Il est donc très probable qu’en 2021, ou au moins au premier semestre 2021, l’inflation de la zone euro va passer au-dessus de l’inflation objectif de 2% de la BCE.

La pertinence de l’arrêt de la Cour Constitutionnelle de Karlsruhe

D’un point de vue juridique, l’arrêt de la Cour de Karlsruhe de mai 2020 est pertinent. La BCE a acheté 2 200 milliards d’euros d’actifs depuis le début du Quantitative Easing en 2015, et, pour que ceci soit cohérent avec son mandat et avec les traités européens, il faut que le motif de ces achats ait été de ramener l’inflation de la zone euro à 2% et non de monétiser des dettes publiques, ce qui est interdit par le mandat de la BCE et les traités.
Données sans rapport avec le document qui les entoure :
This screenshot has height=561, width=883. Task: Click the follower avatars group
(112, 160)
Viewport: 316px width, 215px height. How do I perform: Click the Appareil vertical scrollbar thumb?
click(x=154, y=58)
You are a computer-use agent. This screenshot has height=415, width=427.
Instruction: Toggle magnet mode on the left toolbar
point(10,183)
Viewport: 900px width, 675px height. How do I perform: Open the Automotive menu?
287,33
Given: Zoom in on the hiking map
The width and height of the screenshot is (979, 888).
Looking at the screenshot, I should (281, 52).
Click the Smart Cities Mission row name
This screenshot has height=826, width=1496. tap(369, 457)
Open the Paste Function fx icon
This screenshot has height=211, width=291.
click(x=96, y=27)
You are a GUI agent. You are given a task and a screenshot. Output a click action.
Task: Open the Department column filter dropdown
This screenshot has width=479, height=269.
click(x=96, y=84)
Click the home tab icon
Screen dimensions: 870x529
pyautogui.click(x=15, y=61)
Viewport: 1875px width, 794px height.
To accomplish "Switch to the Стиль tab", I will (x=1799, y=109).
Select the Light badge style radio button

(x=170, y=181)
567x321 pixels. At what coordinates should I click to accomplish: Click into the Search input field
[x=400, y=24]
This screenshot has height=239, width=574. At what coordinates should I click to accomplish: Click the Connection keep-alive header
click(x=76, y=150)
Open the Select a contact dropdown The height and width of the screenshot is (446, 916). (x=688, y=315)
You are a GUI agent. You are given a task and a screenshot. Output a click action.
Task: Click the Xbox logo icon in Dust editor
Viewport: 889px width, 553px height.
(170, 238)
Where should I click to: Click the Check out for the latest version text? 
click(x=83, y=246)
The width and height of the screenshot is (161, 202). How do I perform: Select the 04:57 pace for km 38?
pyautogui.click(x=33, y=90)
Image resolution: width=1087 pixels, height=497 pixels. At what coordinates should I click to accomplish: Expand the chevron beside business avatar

On l’a vu plus haut, il y a eu évidemment monétisation des dettes publiques par la BCE, mais comme l’inflation sous-jacente (hors énergie et alimentation) de la zone euro est restée tout le temps nettement inférieure à 2% (depuis 2013, elle oscille entre 0,7% et 1,4%), la BCE a pu prétendre que son objectif était bien de redresser l’inflation et pas de financer les déficits publics.

Mais, si l’inflation en 2021 passe au-dessus de 2%, cet argument ne tient plus. Comment sortir du piège ?

Comment éviter le piège de l’inflation et de l’arrêt de la Cour de Karlsruhe ?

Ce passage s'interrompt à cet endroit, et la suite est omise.